#### WORK ORDER:
In the data below, find every line with the word "Task" and copy it.
:: DATA PROVIDED
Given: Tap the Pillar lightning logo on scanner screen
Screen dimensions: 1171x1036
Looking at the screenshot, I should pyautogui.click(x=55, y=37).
::::
:: DATA PROVIDED
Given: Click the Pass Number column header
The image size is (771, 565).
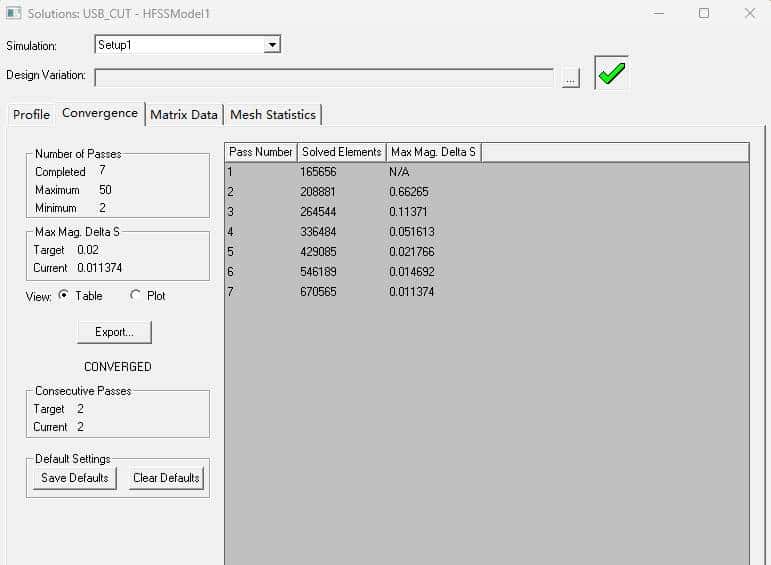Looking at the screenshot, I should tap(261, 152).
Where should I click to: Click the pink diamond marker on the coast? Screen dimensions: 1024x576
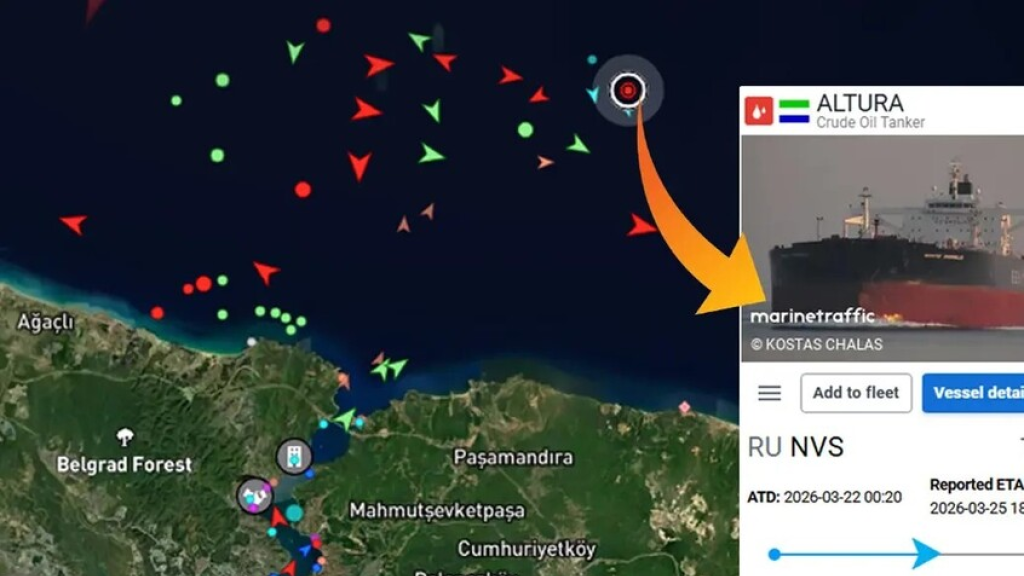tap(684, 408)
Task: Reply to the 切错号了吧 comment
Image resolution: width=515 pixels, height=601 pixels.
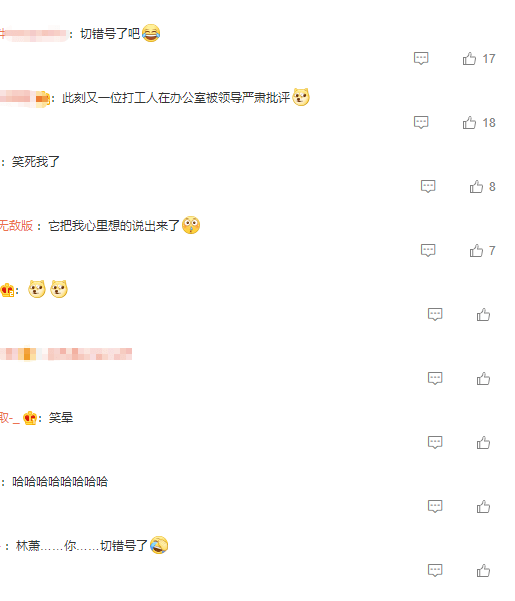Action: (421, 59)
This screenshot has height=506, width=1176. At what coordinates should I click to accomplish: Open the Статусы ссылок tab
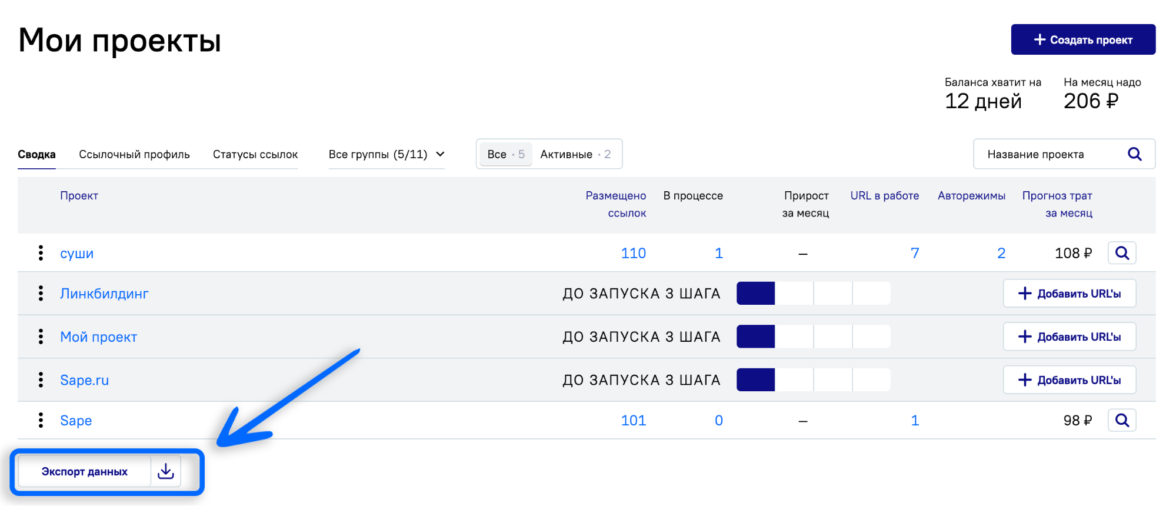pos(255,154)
::::
:: DATA PROVIDED
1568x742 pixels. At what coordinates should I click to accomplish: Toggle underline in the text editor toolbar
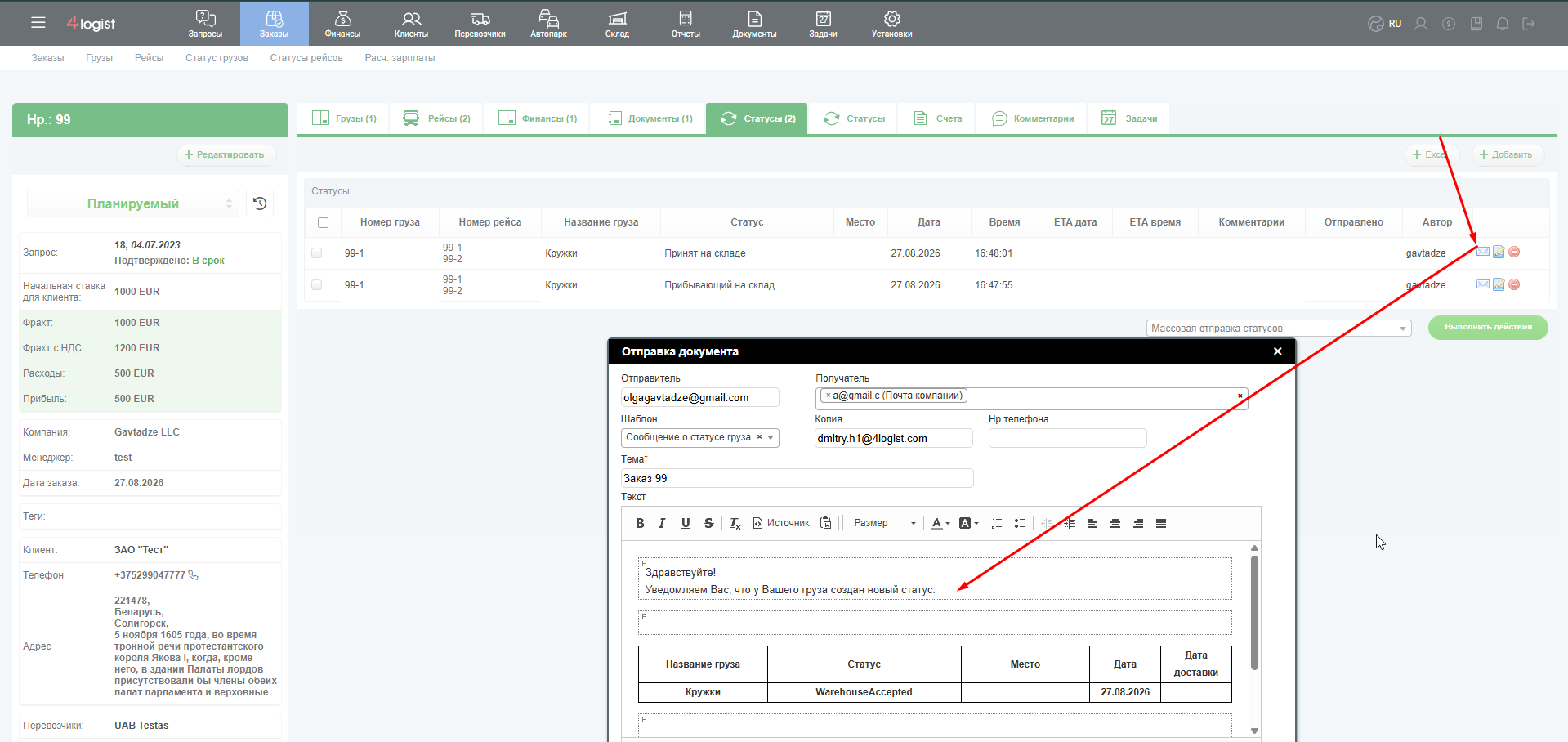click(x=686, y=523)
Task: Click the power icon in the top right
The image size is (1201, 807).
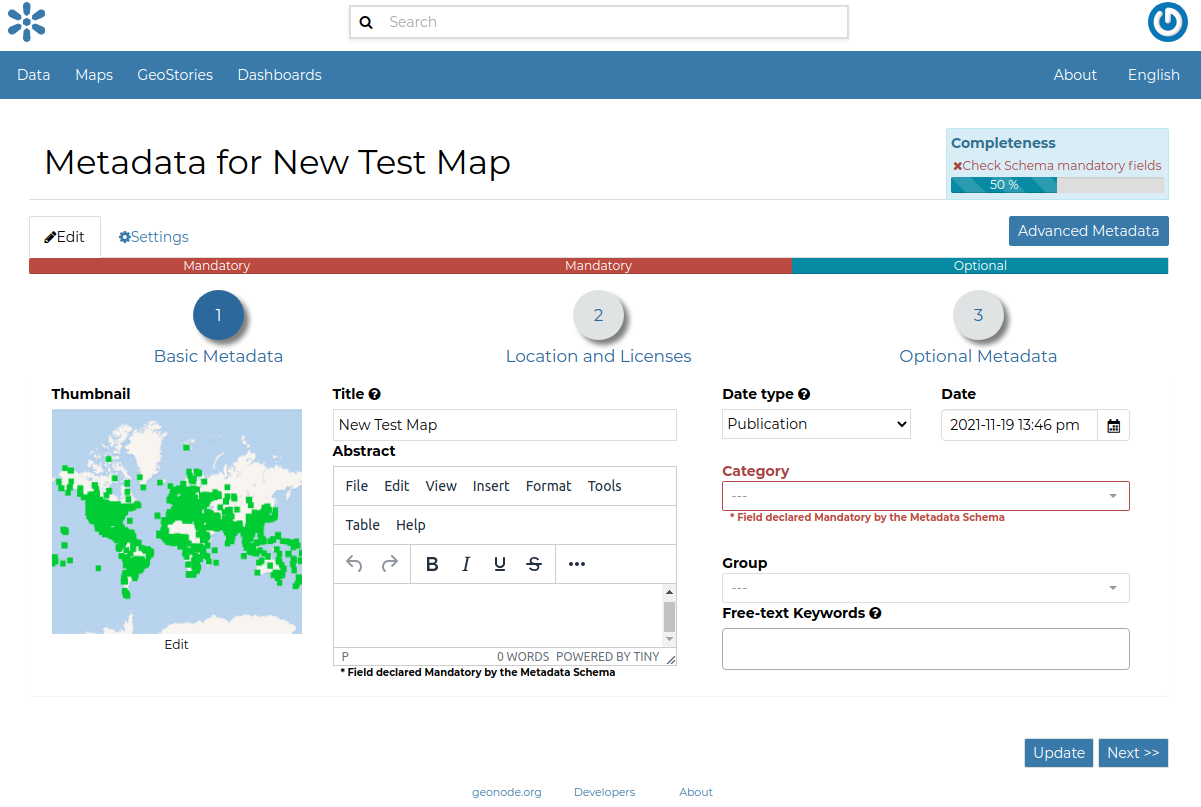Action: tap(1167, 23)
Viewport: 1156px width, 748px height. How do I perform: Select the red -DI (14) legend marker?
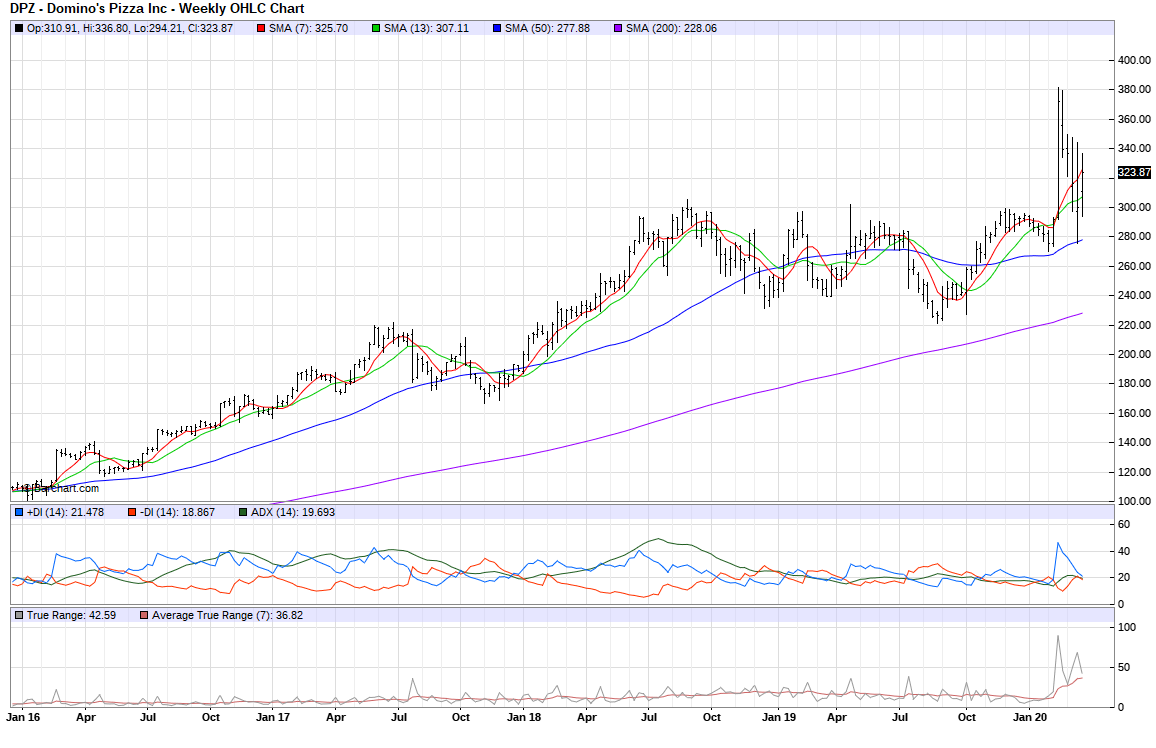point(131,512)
::::
#### PROBLEM SOLUTION:
Task: Reply to the 切错号了吧 comment
Task: Click the power icon in the top right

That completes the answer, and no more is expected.